Esta oleada de nevadas y temporales, como ya hacía tiempo que no, pues me han obligado a no seguir la actualidad más allá de lo que cuenten las mis fuentes de conocimiento, como las columnas del tío Rus, que me van anunciando lo que ya pasó y así ya se, por lo del año apasado, que le gustan los cohetes artificiales de las fiestas de San Juan, que no hace daño a nadie, como esos que cada día echan fuego por los ojos y los teclados.

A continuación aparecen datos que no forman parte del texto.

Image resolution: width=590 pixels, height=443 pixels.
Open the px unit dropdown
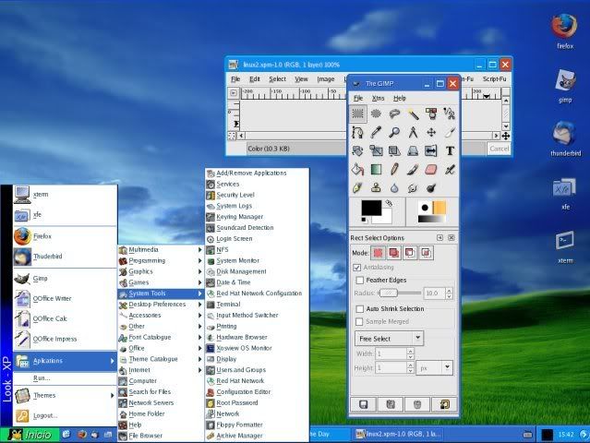[x=434, y=367]
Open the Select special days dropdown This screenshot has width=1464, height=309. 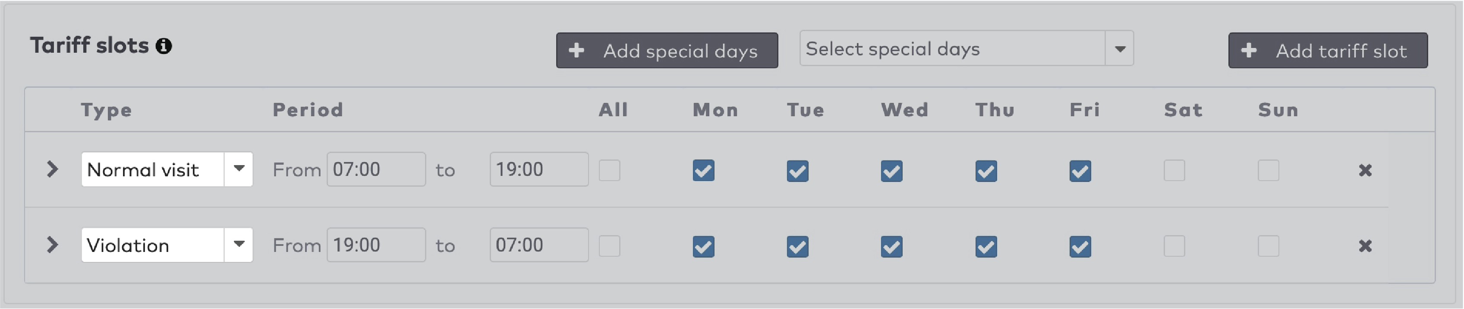click(1119, 49)
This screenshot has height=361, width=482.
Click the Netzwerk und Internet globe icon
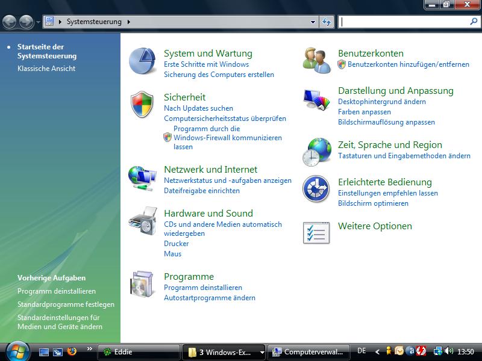[142, 177]
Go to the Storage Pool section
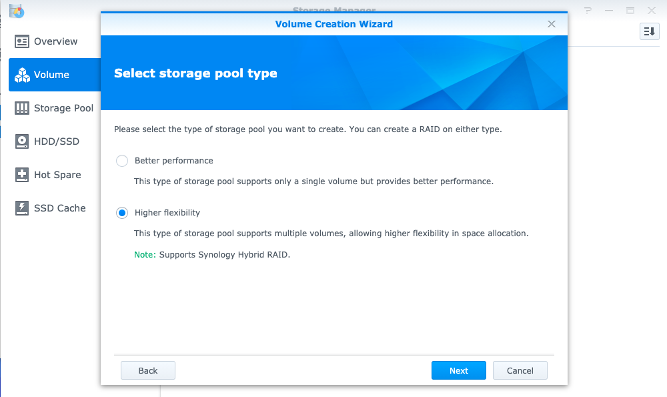This screenshot has height=397, width=667. (x=55, y=108)
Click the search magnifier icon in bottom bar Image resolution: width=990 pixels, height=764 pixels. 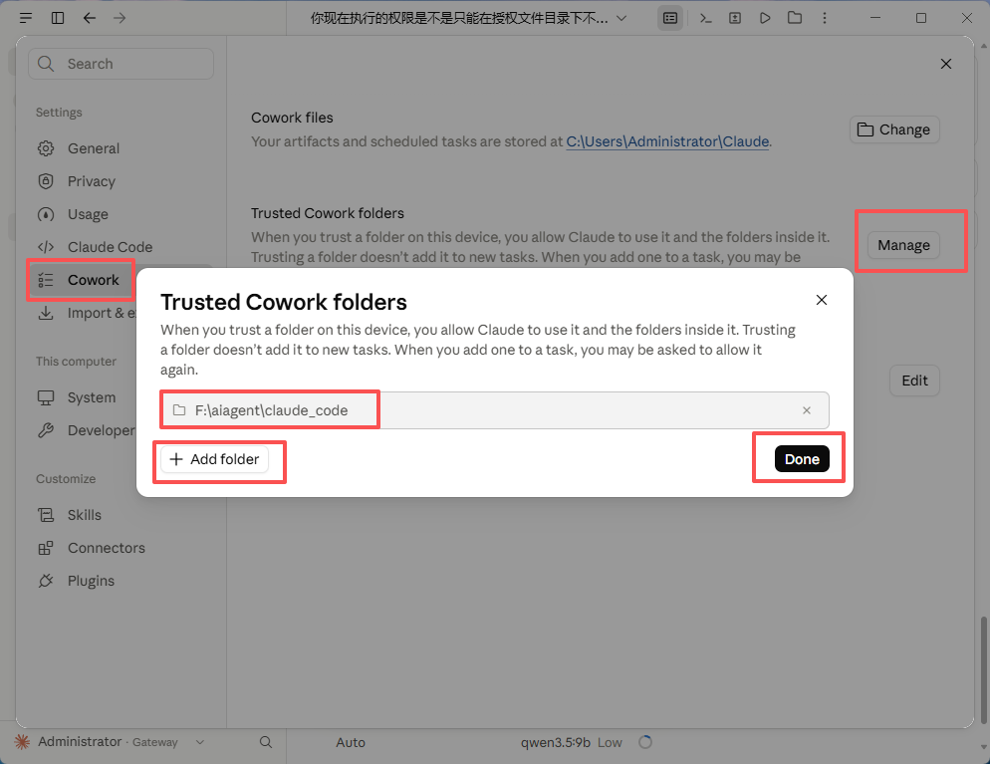(266, 742)
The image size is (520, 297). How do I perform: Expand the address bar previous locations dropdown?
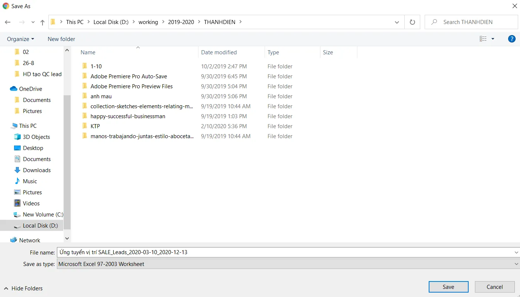tap(397, 22)
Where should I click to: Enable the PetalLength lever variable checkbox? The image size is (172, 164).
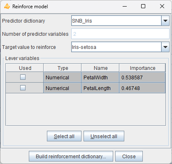click(23, 88)
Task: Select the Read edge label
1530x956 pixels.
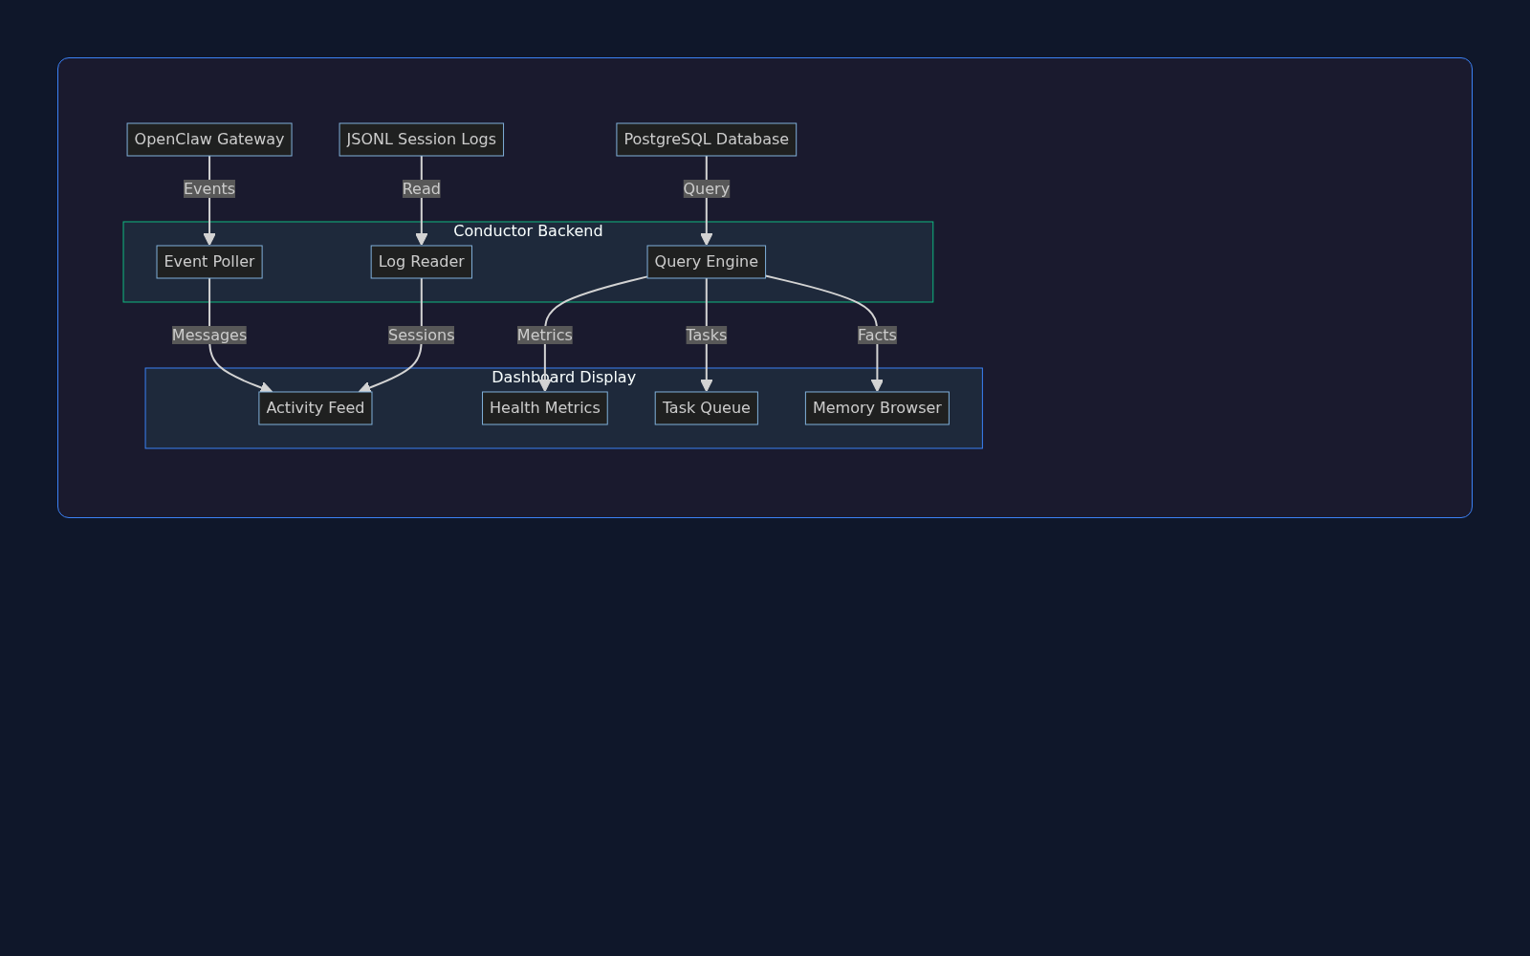Action: tap(421, 189)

Incluso se nos va la luz y nos hace el favor de que no entren los canales de la televisión, pero no falta que lo estropee todo y el cabrón de Don Iberdrola va y nos devuelve la conexión para que podamos ver lo que dicen los grandes oradores a la conquista de Aragón, sin Agustina, que todos dicen lo mismo pero al revés unos de otros, según y cómo.
Es lo que llaman las varas de medir, cada uno con la suya. Algo más viejo que las nevadas. Esta guerra de cifras y datos ha venido a ser una reivindicación de los viejos medidores de la altura de las nevadas para mandarlas a la aemet de entonces, que eran casi siempre los jefes de la estación del tren. Como el recordado Tomás, el de Busdongo, que antes del móvil y hasta del fijo tenía la sagrada misión de mandar por el tren la altura de cada nevada, pues el Servicio nacional de Meteorología estaba esperando. El día de autos parece que nevó mucho pues Sidoro cuando lo cuenta dice que nevó con cojones. Tomás salió a las diez a tomar la medida para dársela al maquinista del tren de y cuarto. Había unas torvas que no se veía ni a jurar. Tomás no hacía pie, entró para casa y redacto el parte: «A las diez de la noche había una cacha y un cacho más. Si no para mañana habrá más. Firmado: Tomás».
Parece que no aclaró mucho la nota y en León se preguntaban: ¿Será muy alto Tomás?, ¿mediría con la cacha suya o con la del nieto?, ¿clavaría la cacha hasta el fondo?. Total, que no le pusieron centímetros a la nevada. Como la de los datos previos de cualquiera de las elecciones.
Le preguntabas a Sidoro el del bar cuando pasaban estas cosas, que ya vienen sucediendo desde que Ana Rosa Quintana escribía libros:
- ¿Tú te crees los datos de las encuestas de las elecciones, crees que ganaran los tuyos?
- Como la nevada de Busdongo, una cacha y cacho más ¿Y tu crees que ganarán los tuyos?
- Los míos sí, seguro, porque espero y me hago de los que ganan.